There are many challenges regarding the future of BS in Europe:

One of the challenges in the years to come will be to reinforce or maintain BS. Europe, particularly Western Europe, faces a decrease in the level of priority accorded to HIV (for example, in reaction to potential new epidemics, such as AH1N1), with a consequent decrease in the availability of funding for HIV prevention and research, including behavioural surveys. In certain Eastern European countries, international funding provided to initiate surveillance is decreasing. The necessity of maintaining BS may be challenged. Yet, there are many reasons to maintain BS in the Europe:

As mentioned above, the epidemiological situation regarding HIV and other STI is worsening in many countries. In addition, there is a continuous increase in the pool of HIV infected people.

A decrease in the use of protection and the development of alternative HIV/STI-related patterns of behaviour (risk reduction, stopping condom use under certain treatment conditions [44]) has begun to appear and deserves close monitoring.

There are concerns regarding access to prevention and care, especially for marginalised populations, such as certain categories of migrants [45] and IDU [46]; BS could be used for planning interventions and advocating for resources.

The sustainability of existing systems is not always guaranteed.

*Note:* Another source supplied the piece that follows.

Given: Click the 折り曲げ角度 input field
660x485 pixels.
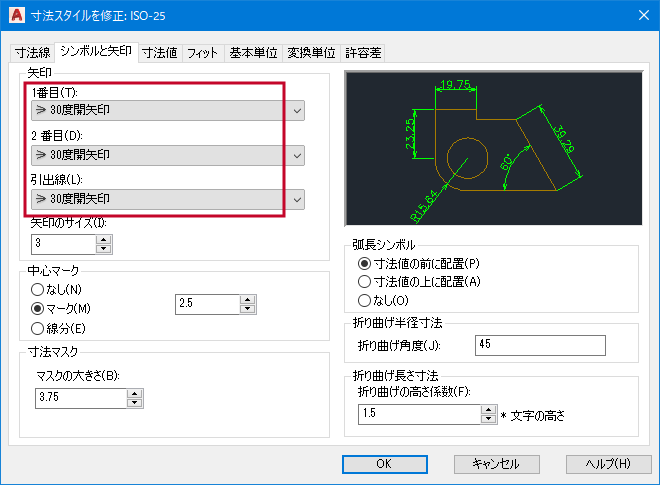Looking at the screenshot, I should click(x=540, y=345).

The cost of BS is one element threatening sustainability. Attempts have been made to reduce costs, while maintaining the availability of valid and reliable behavioural trends, and may serve as examples. These include: use of internet (MSM) and service-based surveillance (wherever possible); increased collaboration with existing PLWHA cohorts; insertion of sexuality modules in general health surveys replacing KAPB surveys; use of proxy data, such as information on SW obtained from clients in general population surveys.

The frequency of data collection should also be reconsidered. In several populations, such as the general population and youth, intervals between data collection may extend to 4-6 years, while in populations with higher HIV incidence, shorter intervals and more flexibility are needed. Qualitative studies may also be used to provide information on developments in specific populations and to facilitate decisions regarding the necessity of conducting surveys.

Our study has some limitations. The information delivered by the questionnaire was self-reported and the responses varied greatly as regards the level of detail included in the description of systems. The person to whom the questionnaire set was sent in each country was the ECDC contact person at national level for HIV biological surveillance; there is currently no specific ECDC contact person for behavioural surveillance. This person may have been unaware of the existence of surveys in some or all populations of interest, whether organised or not in a behavioural surveillance system, and may have given inadequate answers or may not have passed the population-specific questionnaires to the relevant national specialists. This would result in underreporting of existing surveys. However, it is very unlikely that any organised national behavioural surveillance would be unknown to the ECDC contact person. Furthermore, this survey was launched with a letter from the ECDC director, thus indicating a high level of importance. The report was also circulated to countries for validation, offering a further occasion for verification.

Few original questionnaires used for surveillance were sent by the countries. Nevertheless, most countries sent useful complementary information, such as references to documents or publications describing their systems.

The main challenge now faced is to build and maintain organised and functional behavioural and second generation surveillance systems at national level, with the following characteristics. First, there should be a regular assessment of the appropriateness and quality of the system. Second, a designated body should be set up, with clear responsibility for data coordination, collection, analysis and dissemination. This body should be qualified to make decisions regarding the simplification or extension of the system, on the basis of epidemiological and behavioural trends, cost, sustainability, quality and robustness of the system.